Continue the forum thread below, in which members quote the opening sentences of what they are currently reading, picking up after its last line.

## [TEXT]
____________________
Interesting? No? Thought not. ;)

I'd post the first sentence from the entertaining, "take me away from it all" bit of reading I've been doing lately, but I don't know if I'd have Ned's permission to do so.

Now that I've posted, I'll read what *you* guys have submitted. Once I've come back, that is.

Just Deanna (Dee the Lurker), Sunday, 7 September 2003 20:50 (twenty-two years ago)

I don't know if I'd have Ned's permission to do so.

Oh, go for it.

Ned Raggett (Ned), Sunday, 7 September 2003 21:05 (twenty-two years ago)

"Late evening, near a bridge, over the Danube Canal. The PROSTITUTE. The SOLDIER."

s1utsky (slutsky), Sunday, 7 September 2003 21:18 (twenty-two years ago)

"Bodies have become the objects of intense cultural, philosophical, and feminist fascination within a remarkably short period of time".

The Lady Ms Lurex (lucylurex), Sunday, 7 September 2003 21:37 (twenty-two years ago)

"Attention-deficit/hyperactivity disorder (ADHD) is the most commonly diagnosed behavior disorder in North America, occurring in 3% to 8% of school children, and in a smaller proportion of adults."

-from the rollicking romp entitled : Contemporary Diagnosis and Management of Attention-Deficit/Hyperactivity Disorder 2nd edition by L. Eugene Arnold M.D. I hear Arnold is going to star in the movie version. ;-)

Orbit (Orbit), Sunday, 7 September 2003 22:32 (twenty-two years ago)

Oh, go for it.

Hurrah! I'll go for the bit that *isn't* the quote from a music lyric.

"Tim Regis lay flat on his back and let it unfold around him, again."

I have read the story the above comes from a total of five times, I'll have you know. If it were ever to be published, I'd be one of the first in the city to purchase a copy of it, and I'd recommend it to as many people as possible. It is one of my favorite things to read.

Just Deanna (Dee the Lurker), Monday, 8 September 2003 00:58 (twenty-two years ago)

"I did not want to know but I have since come to know that one of the girls, when she wasn't a girl anymore and hadn't long been back from her honeymoon, went into the bathroom, stood in front of the mirror, unbuttoned her blouse, took off her bra and aimed her own father's gun at her heart, her father at the time was in the dining room with other members of the family and three guests."

Javiar Marias, "A Heart So White"

(Tough going at first, due to long, multi-claused, comma-spliced sentences, and paragraphs that go on for pages, but now, at page 204, turning really brilliant, with everything coming together in a fugue-like way.)

Marcel Post (Marcel Post), Monday, 8 September 2003 02:06 (twenty-two years ago)

"It's not the photographs that got small".

The Lady Ms Lurex (lucylurex), Monday, 8 September 2003 02:29 (twenty-two years ago)

"Miss Iona was walking to work."

I'm Passing Open Windows (Ms Laura), Monday, 8 September 2003 03:43 (twenty-two years ago)

"There was no time for shoes if I wanted the hooker to live."

If you know what that is, get out of Tep's pants.

Leee (Leee), Monday, 8 September 2003 05:05 (twenty-two years ago)

Aww come on...

luna (luna.c), Monday, 8 September 2003 05:07 (twenty-two years ago)

Hee. That's maybe my best sentence ever.
____________________
## [DATA SECTION]
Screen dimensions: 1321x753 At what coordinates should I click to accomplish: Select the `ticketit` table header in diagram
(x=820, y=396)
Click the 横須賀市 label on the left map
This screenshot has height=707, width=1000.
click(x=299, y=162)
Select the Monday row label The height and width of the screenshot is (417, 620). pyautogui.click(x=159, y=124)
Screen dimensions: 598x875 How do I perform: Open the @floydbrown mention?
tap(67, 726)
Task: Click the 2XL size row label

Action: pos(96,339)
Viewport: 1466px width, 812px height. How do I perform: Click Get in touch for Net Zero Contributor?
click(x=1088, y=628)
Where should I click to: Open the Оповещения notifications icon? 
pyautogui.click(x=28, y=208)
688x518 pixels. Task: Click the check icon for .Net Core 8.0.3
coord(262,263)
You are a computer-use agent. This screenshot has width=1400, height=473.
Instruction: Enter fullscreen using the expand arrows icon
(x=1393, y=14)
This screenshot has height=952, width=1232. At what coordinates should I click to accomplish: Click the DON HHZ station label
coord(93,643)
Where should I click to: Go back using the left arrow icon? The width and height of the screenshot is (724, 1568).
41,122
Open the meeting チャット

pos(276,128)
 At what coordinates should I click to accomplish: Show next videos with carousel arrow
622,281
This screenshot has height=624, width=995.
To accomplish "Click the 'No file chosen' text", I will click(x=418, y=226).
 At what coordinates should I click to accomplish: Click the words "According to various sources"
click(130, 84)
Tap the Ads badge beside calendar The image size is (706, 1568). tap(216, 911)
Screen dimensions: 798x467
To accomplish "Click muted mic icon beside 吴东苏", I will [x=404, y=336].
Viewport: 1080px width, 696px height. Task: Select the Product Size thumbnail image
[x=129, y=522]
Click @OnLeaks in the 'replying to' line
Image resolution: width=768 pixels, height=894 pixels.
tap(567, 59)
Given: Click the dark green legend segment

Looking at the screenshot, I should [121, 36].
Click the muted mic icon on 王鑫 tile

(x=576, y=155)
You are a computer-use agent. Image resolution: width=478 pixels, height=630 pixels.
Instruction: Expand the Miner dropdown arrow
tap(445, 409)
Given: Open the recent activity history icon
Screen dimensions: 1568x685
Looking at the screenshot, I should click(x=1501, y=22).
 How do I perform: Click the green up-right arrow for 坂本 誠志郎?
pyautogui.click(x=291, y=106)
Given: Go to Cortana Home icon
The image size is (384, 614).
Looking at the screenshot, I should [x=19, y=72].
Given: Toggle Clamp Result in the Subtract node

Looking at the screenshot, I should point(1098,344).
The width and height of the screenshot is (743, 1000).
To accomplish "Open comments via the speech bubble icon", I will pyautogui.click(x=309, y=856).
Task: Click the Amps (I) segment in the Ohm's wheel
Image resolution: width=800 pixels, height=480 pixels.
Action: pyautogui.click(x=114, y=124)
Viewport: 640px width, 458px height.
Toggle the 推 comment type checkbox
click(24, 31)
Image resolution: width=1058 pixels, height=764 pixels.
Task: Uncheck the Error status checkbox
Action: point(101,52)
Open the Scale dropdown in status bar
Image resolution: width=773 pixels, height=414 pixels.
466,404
____________________
## [RESULT FOR THIS TASK]
Aimee, my pants aren't steel, you wouldn't like it there.

Tep (ktepi), Monday, 8 September 2003 05:55 (twenty-two years ago)

You don't know... I might have a steel pants fetish!

luna (luna.c), Monday, 8 September 2003 05:57 (twenty-two years ago)

"The Mississippi is well worth reading about."

thom west (thom w), Tuesday, 9 September 2003 00:51 (twenty-two years ago)

We were in Ancoats, a district just north of Manchester city centre, looking for evidence of ruin and industrial decay.

Mary (Mary), Monday, 22 September 2003 18:16 (twenty-two years ago)

I'll begin with babbling and doodling.

cybele (cybele), Monday, 22 September 2003 19:15 (twenty-two years ago)

Modern European and American history is centered around the effort to gain freedom from the economic, political, and spiritual shackles that have bound men.

g--ff c-nn-n (gcannon), Monday, 22 September 2003 19:28 (twenty-two years ago)

This book is the first devoted to the work of Peter Saville.

Spencer Chow (spencermfi), Monday, 22 September 2003 19:31 (twenty-two years ago)

"The reader must begin this book with an act of faith and end it with an act of charity."

(first to guess the book
wins a custom-made haiku
courtesy of me)

Haikunym (Haikunym), Monday, 22 September 2003 20:06 (twenty-two years ago)

Giles Goat-Boy by John Barth.

Girolamo Savonarola, Monday, 22 September 2003 20:08 (twenty-two years ago)

Jack says hi, btw.

Girolamo Savonarola, Monday, 22 September 2003 20:08 (twenty-two years ago)

damn that was too quick
I will try but your huge name
screws syllable counts:

1498:
I can't smell spring anymore;
oh that too-cruel rope!

Haikunym (Haikunym), Monday, 22 September 2003 20:37 (twenty-two years ago)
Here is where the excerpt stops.